Esta es una contienda desigual. El pequeño grupo que ha privatizado el poder en su exclusivo beneficio es francamente minúsculo. Un reducidísimo círculo ni siquiera representativo del minoritario pero significativo porcentaje de compatriotas merecedores de respeto que por lealtad a la memoria del difunto Presidente o por el motivo que sea, mantiene esperanzas en sus promesas y todavía lo respalda. Pero esa soledad popular no nos aconseja subestimar al grupito que es superavitario en recursos –mientras el país muere de mengua- y deficitario en escrúpulos. Aunque compartido de mala gana por una coalición de socios por conveniencia, ostenta todo el poder y abusa de él con maña y saña.
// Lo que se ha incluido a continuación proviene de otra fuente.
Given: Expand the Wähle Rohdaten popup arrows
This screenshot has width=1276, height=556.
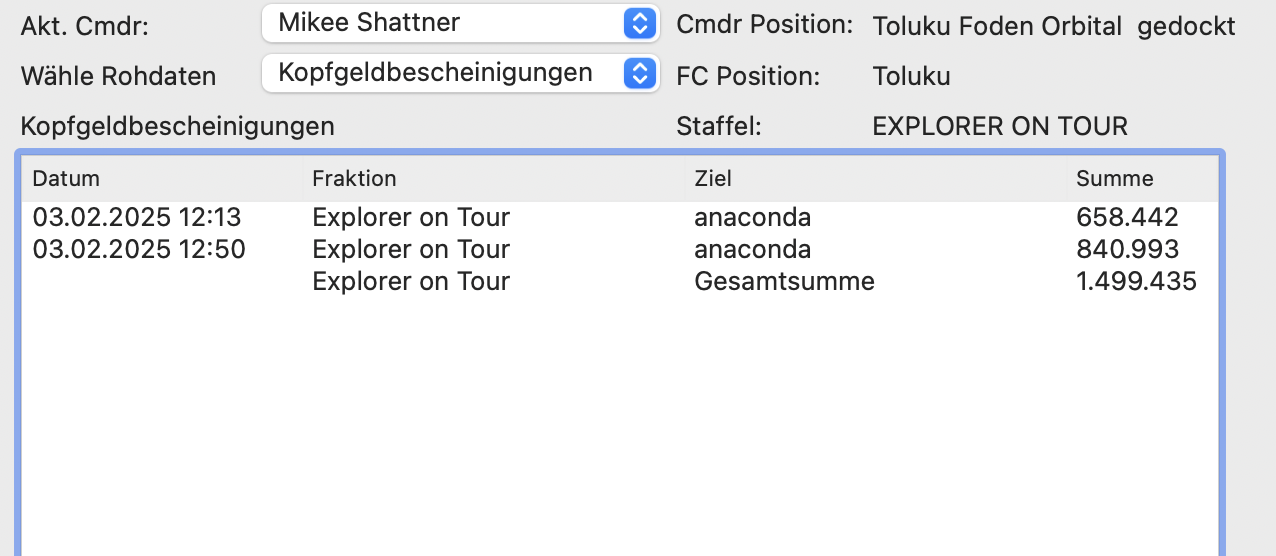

Abusa de la fuerza, olvida los límites constitucionales, menosprecia al ciudadano, muestra indiferencia ante el sufrimiento del pueblo para sobrevivir en la situación que desde el poder han causado y también ante los compromisos internacionales de la república. Si sigo por ahí la lista podría ser interminable. Ese es el adversario que enfrentamos. Aún herido, solitario y acorralado a consecuencia de sus graves errores, no deja de ser peligroso.
Se trata de una realidad difícilmente discutible. La mayoría del liderazgo opositor está consciente de ella. Hay opositores que prefieren ignorarla con motivaciones variadas. Otros que no la ignoran, sin embargo, optan por actuar como si no existiera y, por lo tanto, por solos como los héroes o heroínas a quienes deberemos agradecer eterna (y anticipadamente) nuestra liberación o por pretender imponer de facto su línea al resto de los seres vivos.
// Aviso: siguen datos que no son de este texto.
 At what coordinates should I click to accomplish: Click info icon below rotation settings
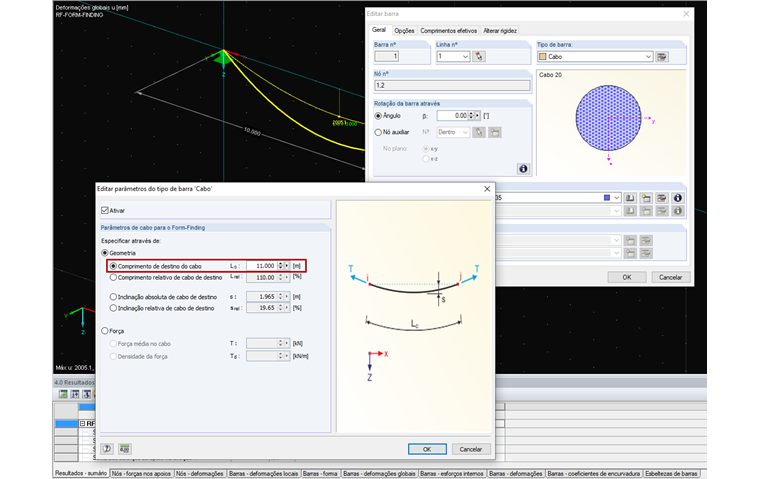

Ante esa realidad, hay otra que tampoco tiene discusión: la unidad de los demócratas es imperativa. Es su primer deber. De lejos. La primerísima de sus obligaciones con millones de venezolanos, con el país. Y no hablo solamente de la mayoría parlamentaria, a la que tampoco haría daño un ejercicio mayor de amplitud. Si a ésta pedimos humildad, ¿Cómo no hacerlo con quienes, por muy respetables, tienen menos peso institucional o en la opinión pública?
Unidad del liderazgo político. Unidad del liderazgo social, económico, intelectual, espiritual, comunicacional. Unidad estratégica, táctica, organizativa y de acción. Está en juego la república. Ni más, ni menos.
La fuerza repotenciada del liderazgo de Juan Guaidó apuntala las posibilidades de la unidad. Es una ventaja que no puede ser desaprovechada, máxime en un cuadro tan desventajoso. Para él, el papel central, sin mezquindades. De él, una enorme responsabilidad. La mayor que cualquier venezolano hoy. No dejarlo solo y que no actúe en solitario. Por el bien del país entero. Entero.